Instructions:
**1)** In the profile below, turn the paragraph beginning "Before taking on the Comchest role" into a short bulleted list that keeps its main facts.
**2)** From the profile below, pull out the passage starting at "The rest, you" and ending at "she points out.", word for word.

Supplied passage:
So, she got her first job in treasury in DBS Finance, where she stayed for seven years. “I was in my late 20s by then, and I felt a void. I had a lot of energy and I wondered what I could put that energy into,” she says. She left DBS to take up a short-lived international relations role at the Singapore International Foundation, before joining the National Council of Social Service (NCSS) – Comchest’s parent organisation – in 2001.

The rest, you might say, is history.

“People say I have the heart to do it”
Ling Ling has always been a problem-solver. Close friend Ong Puay See, who’s known her since they were teenagers, says that Ling Ling’s “mathematical” approach probably put the head aspect into a sector that is usually all about heart. “Ling Ling brings structured thinking and meticulousness in looking at numbers, is results-oriented, and focuses on setting goals and reaching them,” she points out.
Before taking on the Comchest role in 2013, Ling Ling worked on establishing corporate governance standards for non-profits, set up the Social Service Training Institute,and developed a Fund Allocation Team – a central fund administrator to streamline resources for beneficiaries, handle budgets for charities, and provide accountability to funders. “This gave me a lot of insights into the resourcing needs of our social service charities,” she says. “By the time the opportunity came to interview for the Comchest role, I had a deep knowledge of social services, and a lot of ground experience with the charities, their management, their board and their struggles in terms of resourcing.”

But beyond the practical qualifications needed to get the job done, Ling Ling really wanted to make a difference. “Most people said I had the heart to do it. They say that when I share about a need, I’m very authentic and passionate because I’m just speaking from my heart,” she says. It also helped, adds Comchest chairman Phillip Tan, that she had a knack for spotting a gap within the charity sector and matching it to a donor’s aspirations. He says: “We can strategise, but Ling, as the field commander, had to be able to implement [our strategies] and keep donors happy.”

Data shown:

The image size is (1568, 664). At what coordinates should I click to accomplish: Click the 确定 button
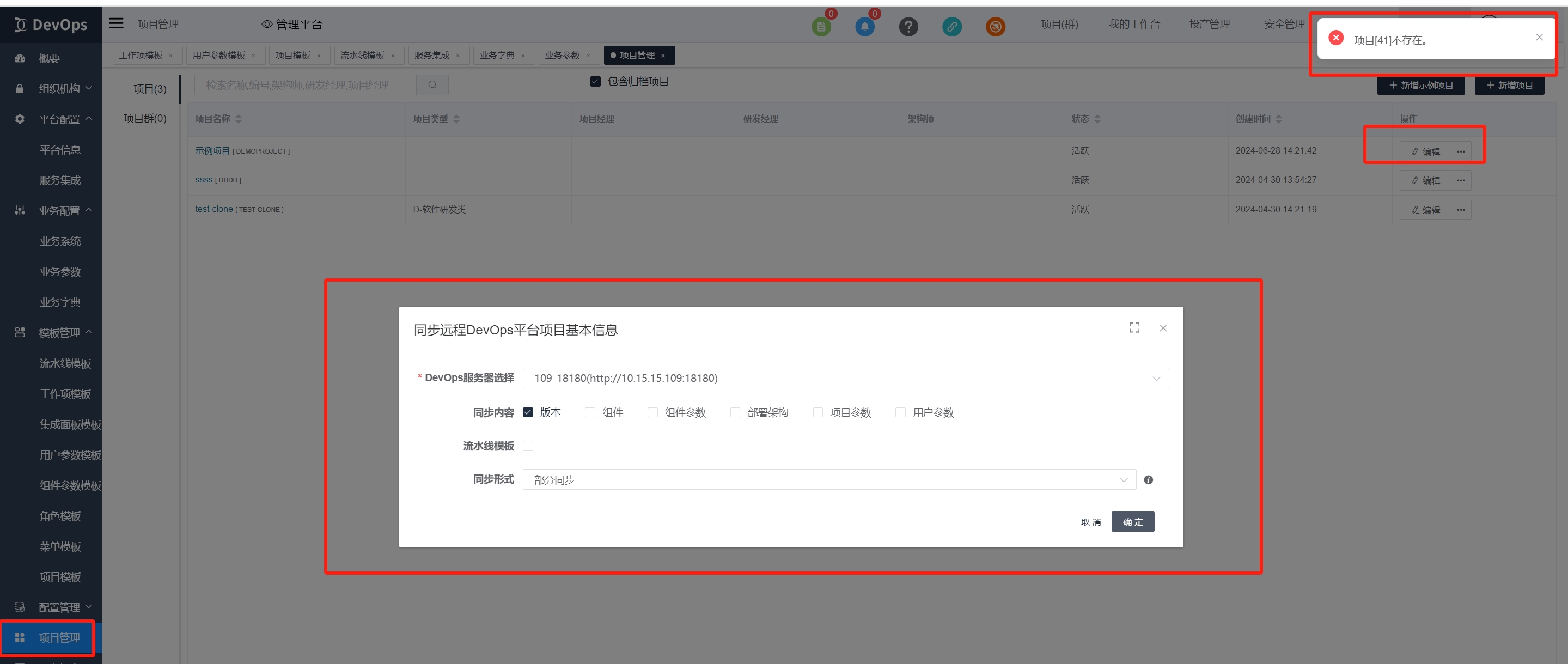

Answers:
**1)**
- Before moving into the Comchest role in 2013, Ling Ling:
  - set up corporate governance standards for non-profits
  - founded the Social Service Training Institute
  - built a Fund Allocation Team, a central fund administrator that streamlines resources for beneficiaries, handles charities' budgets and gives funders accountability
- She says this work gave her insight into what social service charities need in terms of resources.
- By the time she interviewed for the Comchest role, she had deep knowledge of social services and a lot of hands-on experience with charities, their management, their boards and their resourcing struggles.

**2)**
The rest, you might say, is history.

“People say I have the heart to do it”
Ling Ling has always been a problem-solver. Close friend Ong Puay See, who’s known her since they were teenagers, says that Ling Ling’s “mathematical” approach probably put the head aspect into a sector that is usually all about heart. “Ling Ling brings structured thinking and meticulousness in looking at numbers, is results-oriented, and focuses on setting goals and reaching them,” she points out.